Each morning from my sixth-floor apartment, I watch my neighbour pack his bed and get ready to start the day. In an elaborate ritual, he folds blankets to be stowed in an enormous rucksack, then carefully rolls a bulky sleeping bag up tight. Finally, he meticulously sheathes the pieces of cardboard that formed his mattress inside plastic wrap to protect them from the wet. Then he begins the short trek up to the bushes in front of the fence that runs along the subway corridor. Here, these few worldly goods can be securely hidden until he returns many hours later. Only then does my neighbour stand upright, shift his shoulders into his heavy jacket and trudge off to commence the next chapter of his day.
I don’t know if he knows I’m watching. Or if he cares. In the summer, there were mornings when I quite envied him. Sleeping under the stars, and waking to chirping birds and the grass newly mown by the city parks department had its appeal. As autumn and the first snow arrived, I was sure he’d move on to a shelter. But as winter set in, with the snow knee-deep, he was still there.
I’ve experienced the predictable rush of thoughts. Should I offer him money? Should I call social services and have him picked up? Should I contact my member of Parliament with a renewed appeal for affordable housing? At least we should take him some hot breakfast, my wife insists. So far, we’ve stopped short of doing anything.
All these impulses seem inadequate if not worse, intrusive. I fear being a busybody. I am reminded of when I was a young man in Winnipeg and instead of giving a panhandler the quarter he requested, insisted he join me in a nearby restaurant to share a bowl of soup — and the longest 20 minutes of the poor man’s life.
Taking another tack, I have tried to respect how much hard work it takes to maintain an independent life, avoiding the shelters, picking and choosing the soup kitchens, getting yourself to the right ones on the appropriate days. Even to panhandle with any success demands skills that should provide case studies for business schools. “If you’re happy and you know it, spare some change,” a perennially cheerful chap used to sing at a prime corner of midtown Toronto. He knew he needed to sell passersby a version of his misery (but not too much), all the while sustaining a gimmick that made him stand out.
What’s unavoidable is a deep perplexity. The poor you always have with you, Jesus said.

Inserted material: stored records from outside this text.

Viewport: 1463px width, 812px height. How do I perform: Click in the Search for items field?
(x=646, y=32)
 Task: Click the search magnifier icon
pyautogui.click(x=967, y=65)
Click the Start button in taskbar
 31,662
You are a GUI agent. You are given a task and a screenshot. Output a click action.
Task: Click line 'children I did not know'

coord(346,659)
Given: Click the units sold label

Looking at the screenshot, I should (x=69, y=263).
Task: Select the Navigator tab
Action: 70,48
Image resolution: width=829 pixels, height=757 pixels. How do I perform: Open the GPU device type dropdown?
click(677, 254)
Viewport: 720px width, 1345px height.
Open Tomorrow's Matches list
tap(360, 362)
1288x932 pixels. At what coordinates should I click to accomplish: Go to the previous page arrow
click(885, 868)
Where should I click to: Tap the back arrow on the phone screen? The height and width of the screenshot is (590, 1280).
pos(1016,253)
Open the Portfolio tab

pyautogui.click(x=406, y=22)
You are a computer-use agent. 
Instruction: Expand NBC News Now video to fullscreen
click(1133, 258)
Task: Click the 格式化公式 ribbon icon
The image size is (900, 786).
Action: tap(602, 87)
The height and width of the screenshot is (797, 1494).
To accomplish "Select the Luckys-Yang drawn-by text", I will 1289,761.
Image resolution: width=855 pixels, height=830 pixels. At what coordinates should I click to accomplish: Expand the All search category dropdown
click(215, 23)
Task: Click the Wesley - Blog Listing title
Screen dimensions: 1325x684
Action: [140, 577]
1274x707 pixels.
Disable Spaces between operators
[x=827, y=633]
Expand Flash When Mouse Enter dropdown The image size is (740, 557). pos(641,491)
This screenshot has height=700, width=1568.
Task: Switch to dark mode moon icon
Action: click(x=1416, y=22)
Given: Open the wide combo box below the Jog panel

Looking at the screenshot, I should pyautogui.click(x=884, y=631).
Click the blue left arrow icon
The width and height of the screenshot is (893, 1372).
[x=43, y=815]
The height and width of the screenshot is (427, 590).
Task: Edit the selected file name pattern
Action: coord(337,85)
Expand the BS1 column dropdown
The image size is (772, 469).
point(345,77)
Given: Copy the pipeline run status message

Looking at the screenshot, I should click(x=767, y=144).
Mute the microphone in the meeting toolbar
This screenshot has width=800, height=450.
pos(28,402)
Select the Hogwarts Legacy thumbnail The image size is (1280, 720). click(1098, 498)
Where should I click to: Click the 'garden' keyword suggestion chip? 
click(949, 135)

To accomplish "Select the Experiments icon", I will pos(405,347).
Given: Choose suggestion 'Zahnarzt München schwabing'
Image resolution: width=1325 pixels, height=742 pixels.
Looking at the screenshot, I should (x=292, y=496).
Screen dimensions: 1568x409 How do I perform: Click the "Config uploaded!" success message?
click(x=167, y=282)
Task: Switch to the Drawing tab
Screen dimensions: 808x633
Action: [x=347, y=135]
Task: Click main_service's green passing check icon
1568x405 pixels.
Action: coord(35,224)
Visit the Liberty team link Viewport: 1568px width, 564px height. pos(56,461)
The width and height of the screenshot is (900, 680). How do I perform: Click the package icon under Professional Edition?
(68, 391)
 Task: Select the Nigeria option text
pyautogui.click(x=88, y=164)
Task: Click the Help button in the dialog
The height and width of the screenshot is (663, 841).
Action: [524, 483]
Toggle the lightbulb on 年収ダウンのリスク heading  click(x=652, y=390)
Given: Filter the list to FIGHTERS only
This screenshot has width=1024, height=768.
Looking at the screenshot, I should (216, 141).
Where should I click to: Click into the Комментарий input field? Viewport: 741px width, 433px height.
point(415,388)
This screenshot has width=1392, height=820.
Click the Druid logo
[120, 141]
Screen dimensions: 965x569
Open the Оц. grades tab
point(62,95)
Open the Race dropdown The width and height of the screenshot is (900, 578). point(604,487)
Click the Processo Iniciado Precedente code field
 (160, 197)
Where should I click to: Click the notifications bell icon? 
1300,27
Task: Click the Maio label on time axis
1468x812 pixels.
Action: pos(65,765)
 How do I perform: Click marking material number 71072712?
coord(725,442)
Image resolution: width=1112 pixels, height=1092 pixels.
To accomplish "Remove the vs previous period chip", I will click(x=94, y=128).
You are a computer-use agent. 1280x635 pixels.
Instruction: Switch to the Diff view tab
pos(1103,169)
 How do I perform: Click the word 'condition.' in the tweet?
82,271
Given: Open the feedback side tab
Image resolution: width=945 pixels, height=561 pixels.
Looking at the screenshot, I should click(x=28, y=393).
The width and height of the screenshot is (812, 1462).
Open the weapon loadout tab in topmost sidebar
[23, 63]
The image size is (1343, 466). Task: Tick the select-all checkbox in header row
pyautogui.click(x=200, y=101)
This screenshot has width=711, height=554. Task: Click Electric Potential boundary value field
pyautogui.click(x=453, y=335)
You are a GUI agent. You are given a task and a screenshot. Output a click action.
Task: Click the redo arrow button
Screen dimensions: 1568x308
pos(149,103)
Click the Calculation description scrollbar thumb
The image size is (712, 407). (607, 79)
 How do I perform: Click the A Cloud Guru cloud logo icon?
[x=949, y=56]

This seems a statement of stark reality, though. Jesus being Jesus, he more likely put it out as something the rest of us — more fortunate, if you like to use that term — would perpetually have to wrestle with. A burden for our conscience. Every generation, every culture, needs to confront the reality of disparity.
In the case of my world, behind the little park are condos where penthouses sell for $16 million. What then is required of us? Certainly, that we enact justice. But, just as importantly, that we face our motives and separate pity from respect. And perhaps finally, that we cope with the simple idea of “neighbour.”
In the midst of these differences, we all are a community.